Top of The data

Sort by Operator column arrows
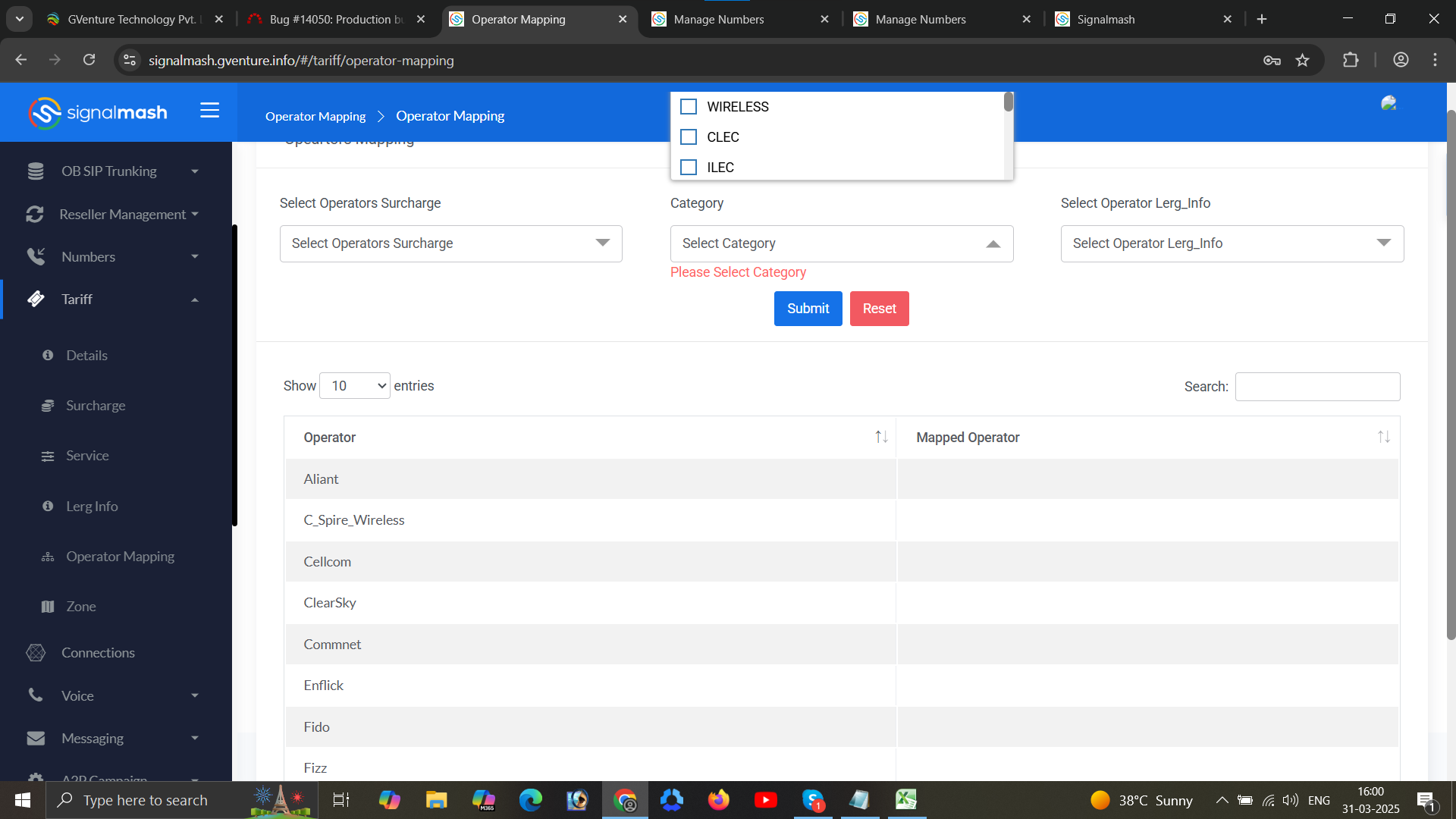This screenshot has height=819, width=1456. pyautogui.click(x=880, y=438)
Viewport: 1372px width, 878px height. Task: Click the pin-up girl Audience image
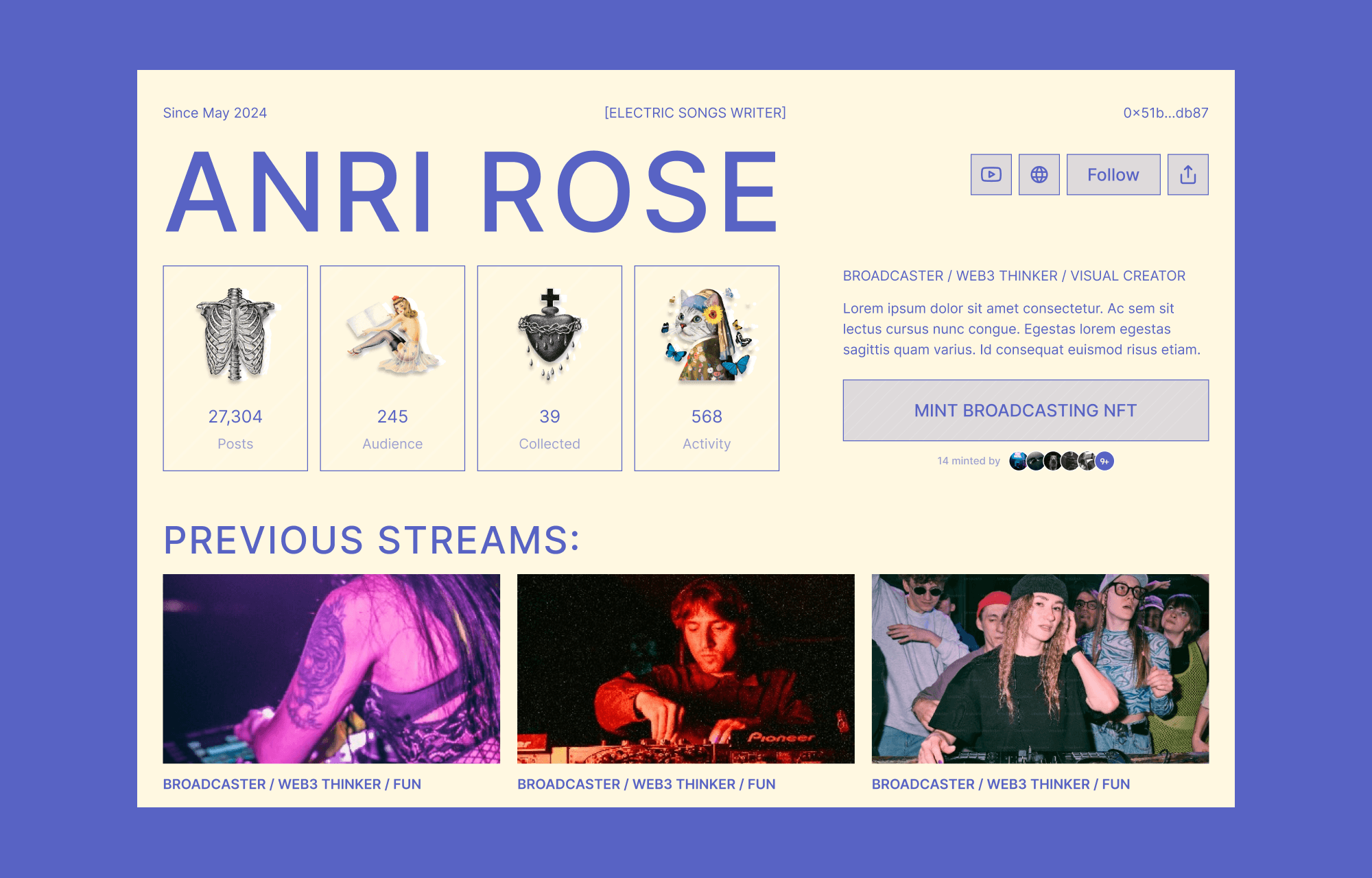pos(392,334)
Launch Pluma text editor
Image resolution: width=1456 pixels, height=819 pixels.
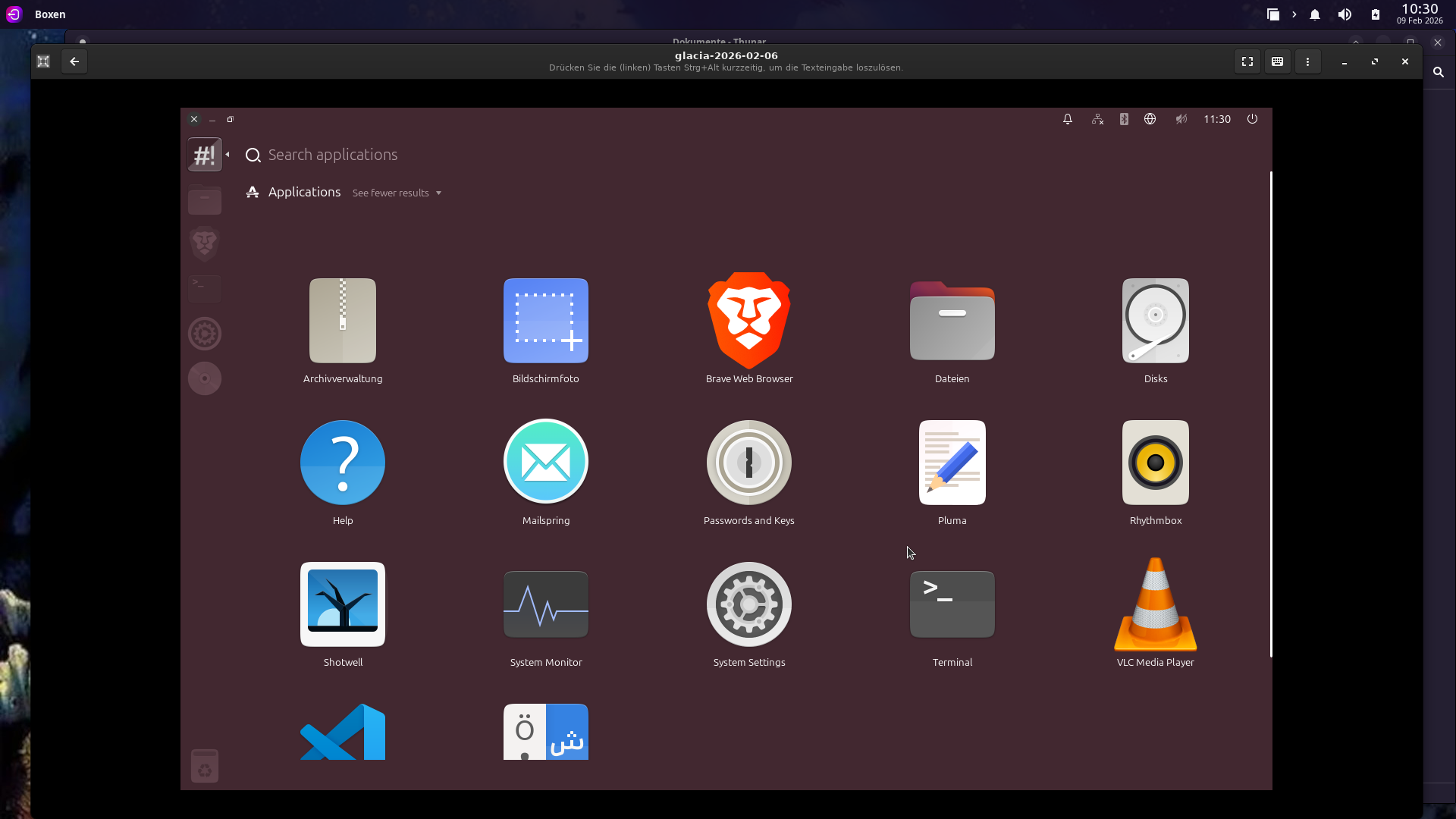[952, 463]
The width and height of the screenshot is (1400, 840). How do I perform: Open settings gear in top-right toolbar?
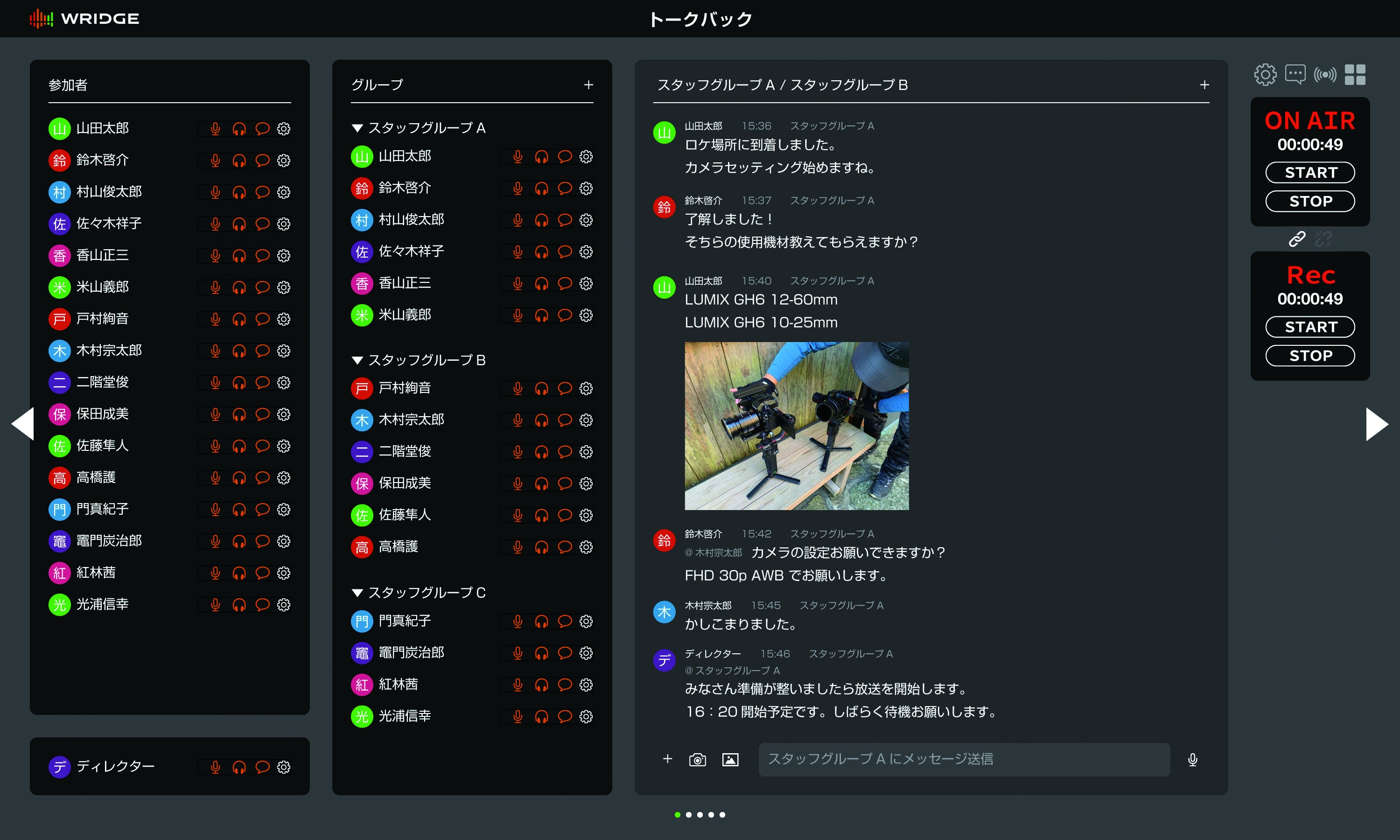point(1265,75)
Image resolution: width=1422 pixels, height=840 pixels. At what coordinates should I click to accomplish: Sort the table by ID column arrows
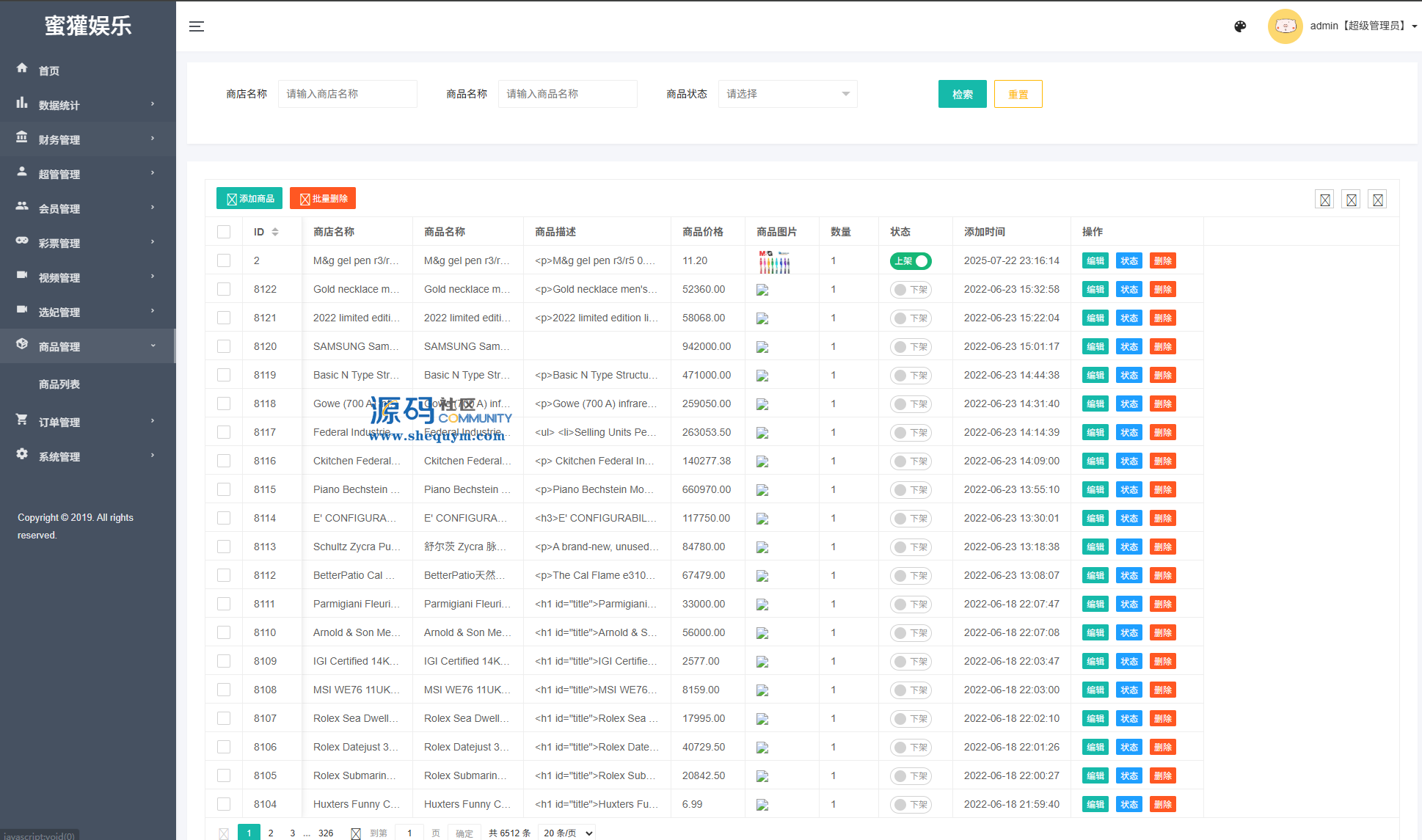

Bottom of The data

To do.
Output the records above unchanged, minus their pictures.

Result.
Sort by Operator column arrows
This screenshot has height=819, width=1456. pyautogui.click(x=880, y=438)
Viewport: 1372px width, 878px height. Task: Click the pin-up girl Audience image
pos(392,334)
Launch Pluma text editor
Image resolution: width=1456 pixels, height=819 pixels.
[952, 463]
The width and height of the screenshot is (1400, 840). How do I perform: Open settings gear in top-right toolbar?
point(1265,75)
Image resolution: width=1422 pixels, height=840 pixels. At what coordinates should I click to accomplish: Sort the table by ID column arrows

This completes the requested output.